Effective July 4, 2026
Privacy Policy
At Lighter, we take your privacy seriously. Please read this Privacy Policy to learn how we treat your personal data. By using or accessing our Services in any manner, you acknowledge that you accept the practices and policies outlined below, and you hereby consent that we will collect, use and share your information as described in this Privacy Policy.
This Privacy Policy is provided as an adapted template and should be reviewed by legal counsel before it is relied upon.
For individuals in Connecticut, Washington or Nevada, please also refer to our Consumer Health Data Privacy Policy for additional information about the processing of your consumer health data, which controls for that data.

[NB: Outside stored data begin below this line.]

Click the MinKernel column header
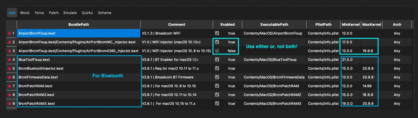Viewport: 418px width, 118px height. coord(350,25)
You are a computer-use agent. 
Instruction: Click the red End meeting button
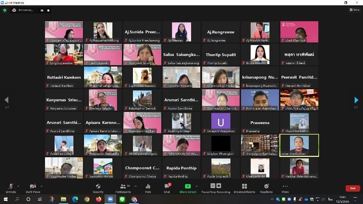353,188
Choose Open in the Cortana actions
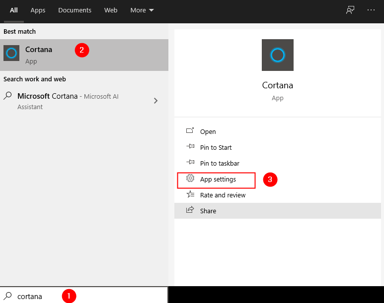Screen dimensions: 384x303 pos(208,131)
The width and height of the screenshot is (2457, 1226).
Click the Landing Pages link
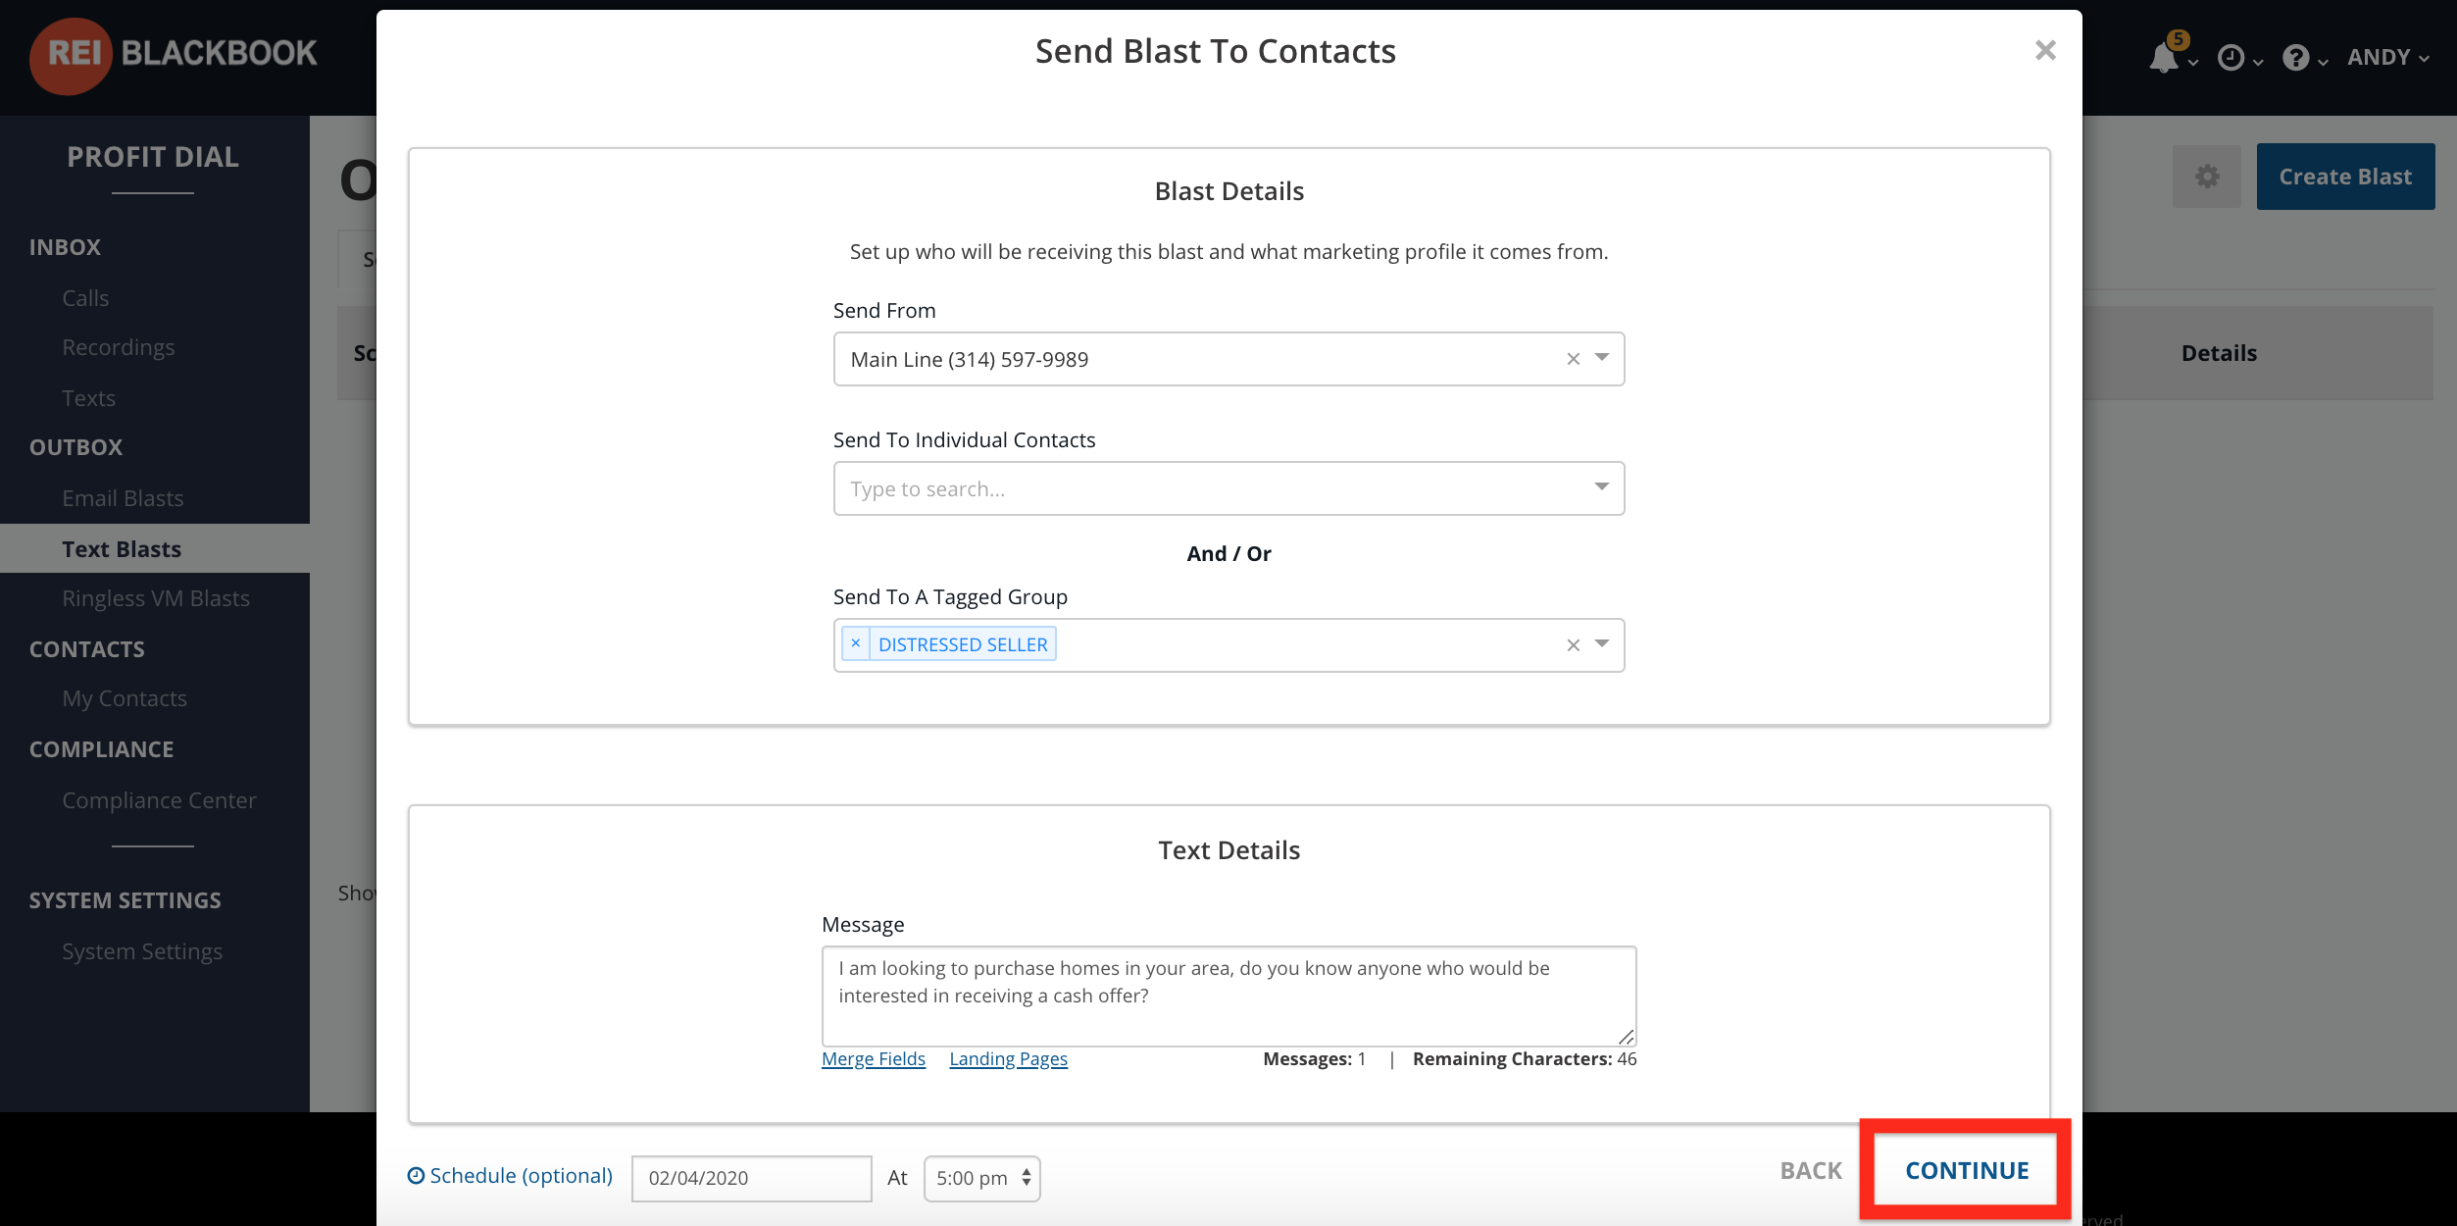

What this Privacy Policy Covers
Lighter is a technology platform dedicated to helping you privately track your GLP-1 and peptide use with simple, personalized tools. We are not a medical provider and do not provide medical advice. The Personal Data that you provide to Lighter through the Services, therefore, is not considered “protected health information” and is not subject to the Health Insurance Portability and Accountability Act (“HIPAA”). “Personal Data” means any information that identifies or relates to a particular individual and also includes information referred to as “personally identifiable information” or “personal information” or “sensitive personal information” under applicable data privacy laws, rules or regulations.
Lighter provides consumer-facing wellness tools. We are not a “covered entity” or “business associate” under HIPAA. Accordingly, most information we collect through our app and website is not “protected health information” under HIPAA.
Your use of Lighter’s Services is at all times subject to our Terms of Use, which incorporates this Privacy Policy. Any terms we use in this Policy without defining them have the definitions given to them in the Terms of Use.
Categories of Personal Data We Collect
This chart details the categories of Personal Data that we collect and have collected over the past 12 months:
| Category of Personal Data | Business/Commercial Purpose | Categories of Third Parties We Disclose To |
|---|---|---|
| Profile or Contact Data such as your email address and any name you provide. | Providing, customizing and improving the Services; corresponding with you. | Service Providers. |
| Device/IP Data such as device identifiers, app version, and diagnostic and crash data. | Providing, customizing and improving the Services; security and debugging. | Service Providers. |
| Payment Data such as your subscription and purchase status. Purchases are made through Apple in-app purchase; we do not collect or store your payment card numbers. | Providing the Services. | Service Providers (specifically, Apple and our subscription-management partner). |
| Usage and Analytics Data such as coarse, non-identifying in-app events and the way features are used. | Providing, customizing and improving the Services. | Service Providers. |
| Consumer Demographic Data such as date of birth, biological sex, and similar information. | Providing, customizing and improving the Services. | Service Providers. |
| Health Data such as the medications, doses, routes and injection sites you log, pain levels, side effects and severity, weight and body metrics, goals, onboarding answers, and similar information. | Providing, customizing and improving the Services. | Service Providers. |
| Sensory Data such as optional progress photos that you choose to provide. | Providing, customizing and improving the Services. | Service Providers. |
| Credentialing Data such as your Lighter login credentials or information generated when you sign in with Apple or by email. | Providing, customizing and improving the Services. | Service Providers; Parties You Authorize, Access or Authenticate. |
| Other Identifying Information that You Voluntarily Choose to Provide such as emails or other communications you send us. | Providing, customizing and improving the Services; corresponding with you. | Service Providers. |
Our Commercial or Business Purposes for Collecting Personal Data
Providing, Customizing and Improving the Services
- Creating and managing your account or other user profiles.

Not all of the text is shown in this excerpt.